Requirements:
Reproduce the stretch of the listing below from the line containing "Task: Expand the Bildformat" through the line containing "[x=792, y=24]", keeping the requests unchanged but multiplying every coordinate in the answers by 2.55 and rounding to whole numbers, with halves rounded up. Give only those lines.

Records for the task:
==============================

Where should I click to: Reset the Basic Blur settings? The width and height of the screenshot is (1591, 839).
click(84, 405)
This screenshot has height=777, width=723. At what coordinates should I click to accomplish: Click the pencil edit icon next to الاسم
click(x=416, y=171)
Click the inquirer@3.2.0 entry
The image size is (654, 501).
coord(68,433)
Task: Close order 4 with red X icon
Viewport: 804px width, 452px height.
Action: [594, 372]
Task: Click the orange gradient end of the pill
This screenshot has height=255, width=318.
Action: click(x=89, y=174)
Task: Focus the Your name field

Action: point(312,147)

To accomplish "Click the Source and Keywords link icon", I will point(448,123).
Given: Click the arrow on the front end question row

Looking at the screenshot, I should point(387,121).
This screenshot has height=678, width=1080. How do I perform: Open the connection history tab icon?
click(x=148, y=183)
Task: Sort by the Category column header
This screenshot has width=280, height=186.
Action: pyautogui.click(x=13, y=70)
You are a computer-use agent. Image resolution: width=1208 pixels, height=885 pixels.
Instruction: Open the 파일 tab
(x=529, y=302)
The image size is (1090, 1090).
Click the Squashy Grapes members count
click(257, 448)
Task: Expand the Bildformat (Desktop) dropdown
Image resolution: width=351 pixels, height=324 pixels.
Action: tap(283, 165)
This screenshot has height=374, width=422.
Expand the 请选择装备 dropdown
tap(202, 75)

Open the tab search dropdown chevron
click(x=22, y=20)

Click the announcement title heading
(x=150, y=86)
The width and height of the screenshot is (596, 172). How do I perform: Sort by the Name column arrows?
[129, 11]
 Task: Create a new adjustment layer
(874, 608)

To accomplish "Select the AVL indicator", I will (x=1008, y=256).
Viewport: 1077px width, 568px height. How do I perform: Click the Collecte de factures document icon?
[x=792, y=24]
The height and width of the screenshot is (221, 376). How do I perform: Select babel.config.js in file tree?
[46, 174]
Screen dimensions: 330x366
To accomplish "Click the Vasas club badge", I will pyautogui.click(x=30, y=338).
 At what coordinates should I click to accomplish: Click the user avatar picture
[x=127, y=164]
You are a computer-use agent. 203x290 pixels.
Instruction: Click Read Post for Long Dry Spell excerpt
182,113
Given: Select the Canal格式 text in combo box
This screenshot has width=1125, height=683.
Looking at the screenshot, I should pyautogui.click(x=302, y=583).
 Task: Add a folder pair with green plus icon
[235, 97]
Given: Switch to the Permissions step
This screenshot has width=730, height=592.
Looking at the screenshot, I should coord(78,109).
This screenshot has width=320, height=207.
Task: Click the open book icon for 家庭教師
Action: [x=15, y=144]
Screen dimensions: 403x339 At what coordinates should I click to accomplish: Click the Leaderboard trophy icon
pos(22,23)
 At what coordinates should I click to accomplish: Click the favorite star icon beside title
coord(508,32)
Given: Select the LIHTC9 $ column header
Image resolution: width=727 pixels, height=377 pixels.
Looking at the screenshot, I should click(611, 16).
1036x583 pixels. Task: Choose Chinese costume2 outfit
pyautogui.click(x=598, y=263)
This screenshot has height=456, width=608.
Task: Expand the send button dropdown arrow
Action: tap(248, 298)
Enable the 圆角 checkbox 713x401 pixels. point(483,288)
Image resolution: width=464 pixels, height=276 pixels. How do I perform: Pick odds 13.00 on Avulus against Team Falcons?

==============================

Solution for this exercise:
Task: Expand the Bildformat (Desktop) dropdown
Image resolution: width=351 pixels, height=324 pixels.
Action: tap(722, 421)
This screenshot has height=374, width=422.
Expand the 请选择装备 dropdown
tap(515, 191)

Open the tab search dropdown chevron
click(x=56, y=51)

Click the announcement title heading
(x=383, y=219)
The width and height of the screenshot is (596, 172). How do I perform: Sort by the Name column arrows?
[329, 28]
 Task: Create a new adjustment layer
(2229, 1550)

To accomplish "Select the AVL indicator", I will (x=2570, y=653).
Viewport: 1077px width, 568px height. How do I perform: Click the Collecte de factures document icon?
[x=2020, y=61]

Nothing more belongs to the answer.